EXERCISE:
Below are some entries. Copy each line that holds the string "agent".

BEGIN GIVEN DATA

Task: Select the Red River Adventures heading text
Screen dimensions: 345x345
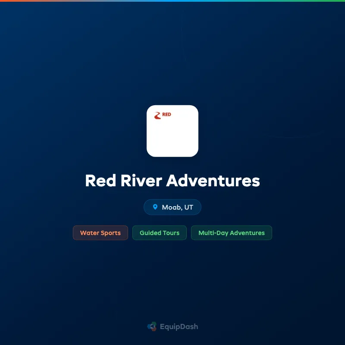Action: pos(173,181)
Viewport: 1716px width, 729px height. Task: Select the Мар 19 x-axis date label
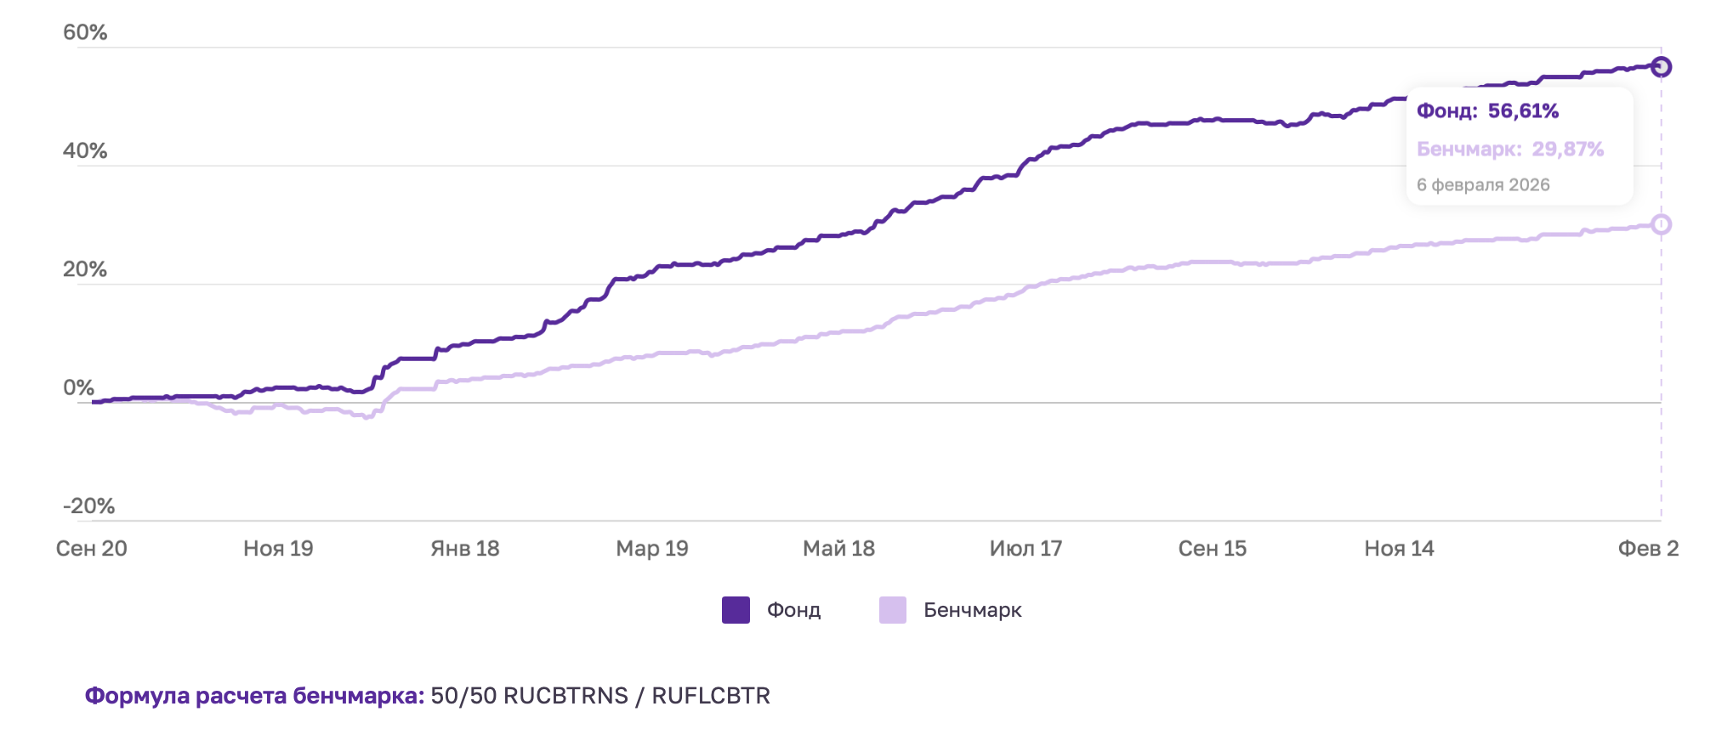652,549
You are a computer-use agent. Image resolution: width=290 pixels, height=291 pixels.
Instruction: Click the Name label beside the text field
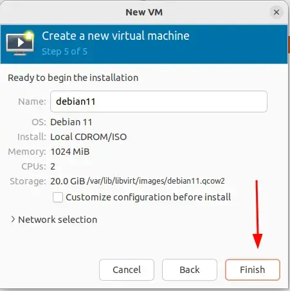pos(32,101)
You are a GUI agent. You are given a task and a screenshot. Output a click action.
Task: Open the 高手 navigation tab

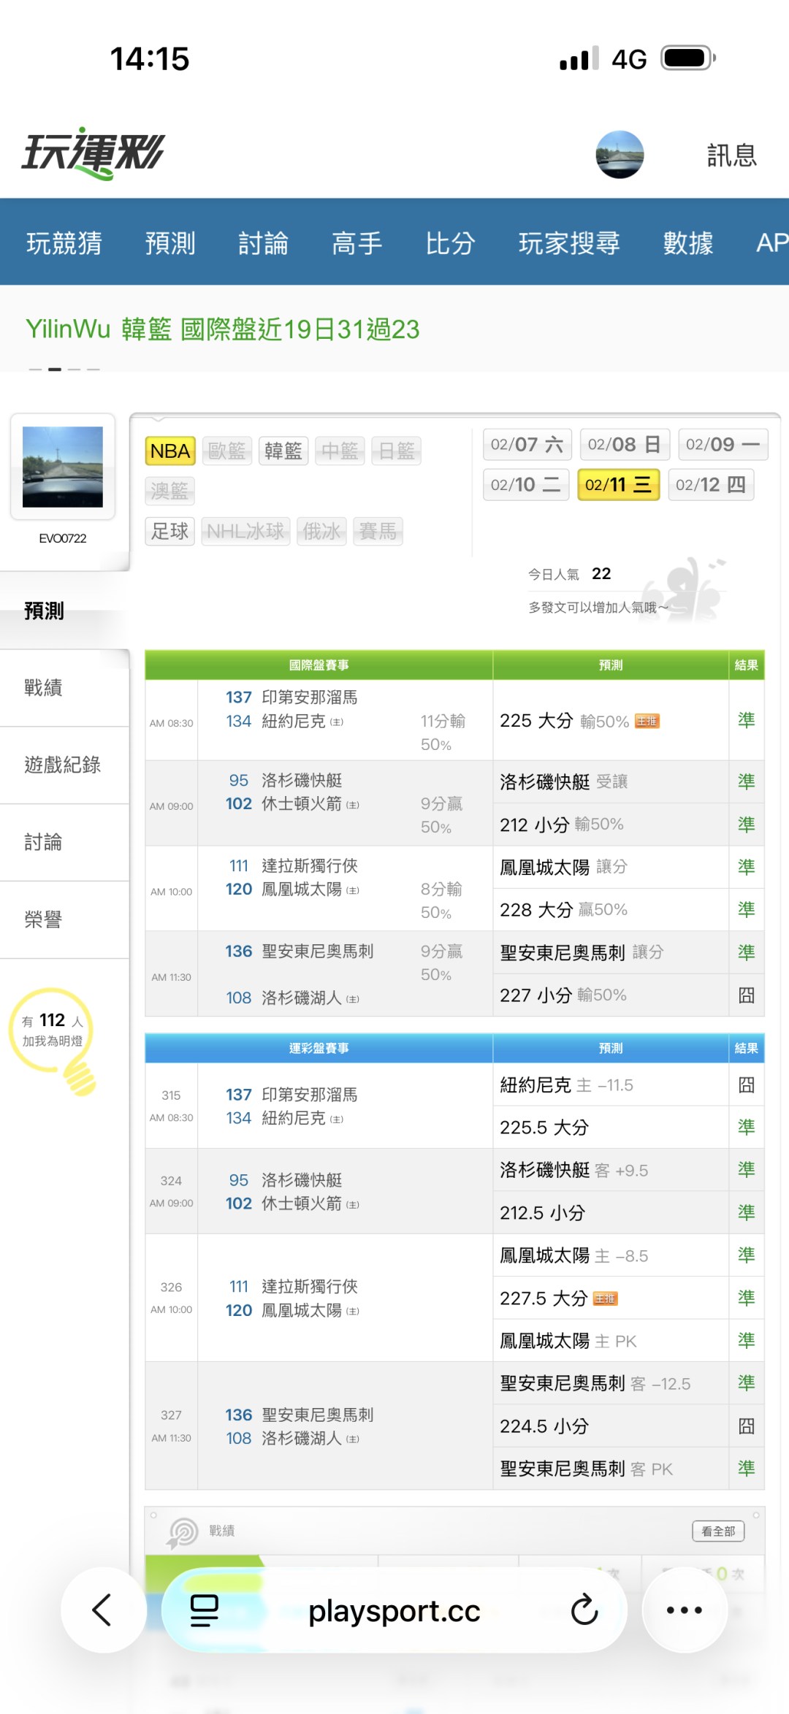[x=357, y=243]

END GIVEN DATA

TASK ANSWER:
You are a computer-use agent. Image resolution: width=290 pixels, height=291 pixels.
You are a GUI agent. You are given a task and a screenshot. Output a click action.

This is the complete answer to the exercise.